Written exercise 1
According to the passage on Agatha Christie's The Hollow, what is the profession of Christow's mistress?

In Agatha Christie’s The Hollow (AKA Murder After Hours), Hercule Poirot investigates the shooting death of Harley Street specialist Dr. John Christow. He and his wife Gerda were visiting Sir Henry and Lady Lucy Angkatell at their country home at the time he was killed, and among other possibilities, Poirot and Inspector Grange consider all of the people in that house party. One of them is Christow’s mistress Hentrietta Savernake, who’s a well-known sculptor. It’s not spoiling the story, I think, to say that she loved Christow, probably more than she wanted. So his death has devastated her. That’s not to mention the difficulty of being involved in a police investigation. Yet, here is what Poirot says to her:
‘But you are one of those who can live with a sword in their hearts – who can go on and smile –’
He’s right. Henrietta isn’t by any means perfect. But she is a strong character who goes on and survives despite the things that happen to her.
That sort of character can be very refreshing, especially considering the number of ‘demon-haunted’ fictional sleuths who find it very hard to go on with life. It’s a tricky balance to create such a character too. On the one hand, it wouldn’t be realistic if characters had no ill effects from things they’d been through in life. When we go through tragedy, it affects us deeply. On the other hand, it’s too easy to fall into the trap of creating a character who drowns sorrows in drink, or who can’t possibly have functional relationships. For a lot of readers, that sort of character has become so commonplace as to be almost a trope now, and that can be off-putting. But there are crime-fictional characters who strike that balance. Here are just a few.

Information supplied
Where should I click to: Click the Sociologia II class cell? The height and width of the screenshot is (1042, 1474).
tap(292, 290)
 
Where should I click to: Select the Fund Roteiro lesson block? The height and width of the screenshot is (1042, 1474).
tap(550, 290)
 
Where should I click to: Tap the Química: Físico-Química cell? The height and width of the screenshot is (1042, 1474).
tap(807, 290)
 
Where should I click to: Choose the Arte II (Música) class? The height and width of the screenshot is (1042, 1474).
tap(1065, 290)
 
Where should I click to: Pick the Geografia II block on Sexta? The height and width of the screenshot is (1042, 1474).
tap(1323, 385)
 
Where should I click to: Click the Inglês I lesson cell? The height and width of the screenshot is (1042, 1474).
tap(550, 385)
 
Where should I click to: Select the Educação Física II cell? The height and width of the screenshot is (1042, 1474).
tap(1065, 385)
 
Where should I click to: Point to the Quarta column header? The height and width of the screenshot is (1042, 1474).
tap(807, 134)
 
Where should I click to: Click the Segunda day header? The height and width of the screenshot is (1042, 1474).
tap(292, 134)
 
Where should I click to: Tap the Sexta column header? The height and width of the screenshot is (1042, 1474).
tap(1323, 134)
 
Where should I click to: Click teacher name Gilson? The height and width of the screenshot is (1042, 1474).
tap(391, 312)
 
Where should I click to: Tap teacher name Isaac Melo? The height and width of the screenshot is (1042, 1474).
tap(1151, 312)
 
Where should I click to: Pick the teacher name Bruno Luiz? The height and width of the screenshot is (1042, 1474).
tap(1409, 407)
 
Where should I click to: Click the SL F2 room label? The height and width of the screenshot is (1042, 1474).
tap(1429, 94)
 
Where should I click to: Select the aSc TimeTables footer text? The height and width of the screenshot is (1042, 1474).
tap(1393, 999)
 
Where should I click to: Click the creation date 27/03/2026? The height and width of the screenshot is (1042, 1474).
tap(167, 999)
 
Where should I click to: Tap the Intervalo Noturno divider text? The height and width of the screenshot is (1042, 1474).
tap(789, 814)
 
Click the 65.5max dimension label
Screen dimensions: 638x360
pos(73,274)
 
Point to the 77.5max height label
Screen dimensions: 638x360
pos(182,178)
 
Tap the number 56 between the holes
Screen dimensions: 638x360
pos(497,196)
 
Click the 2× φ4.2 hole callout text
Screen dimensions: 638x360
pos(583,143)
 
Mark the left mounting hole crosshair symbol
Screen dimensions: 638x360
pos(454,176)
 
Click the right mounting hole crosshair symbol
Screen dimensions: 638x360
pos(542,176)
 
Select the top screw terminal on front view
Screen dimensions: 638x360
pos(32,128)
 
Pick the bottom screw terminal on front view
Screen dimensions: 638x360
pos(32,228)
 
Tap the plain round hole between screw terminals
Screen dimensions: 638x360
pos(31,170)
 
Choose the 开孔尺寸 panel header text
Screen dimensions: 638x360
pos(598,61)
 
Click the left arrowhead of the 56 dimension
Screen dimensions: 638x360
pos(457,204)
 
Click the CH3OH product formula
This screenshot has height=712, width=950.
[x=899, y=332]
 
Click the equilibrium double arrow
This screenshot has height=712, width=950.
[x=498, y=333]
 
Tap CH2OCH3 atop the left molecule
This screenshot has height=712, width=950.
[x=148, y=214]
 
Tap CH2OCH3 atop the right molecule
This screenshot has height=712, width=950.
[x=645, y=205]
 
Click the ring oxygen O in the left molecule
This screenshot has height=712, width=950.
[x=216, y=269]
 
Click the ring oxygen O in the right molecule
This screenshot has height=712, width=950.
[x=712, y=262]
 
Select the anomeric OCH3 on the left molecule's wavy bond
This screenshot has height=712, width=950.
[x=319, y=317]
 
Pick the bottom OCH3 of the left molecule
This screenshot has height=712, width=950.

Written exercise 2
Extract the records verbatim, beginning with the line that contains "Click the ring oxygen O in the left molecule" and continuing through the end of the records.

Correct result 1
She is a well-known sculptor.

Correct result 2
Click the ring oxygen O in the left molecule
This screenshot has height=712, width=950.
[x=216, y=269]
 
Click the ring oxygen O in the right molecule
This screenshot has height=712, width=950.
[x=712, y=262]
 
Select the anomeric OCH3 on the left molecule's wavy bond
This screenshot has height=712, width=950.
[x=319, y=317]
 
Pick the bottom OCH3 of the left molecule
This screenshot has height=712, width=950.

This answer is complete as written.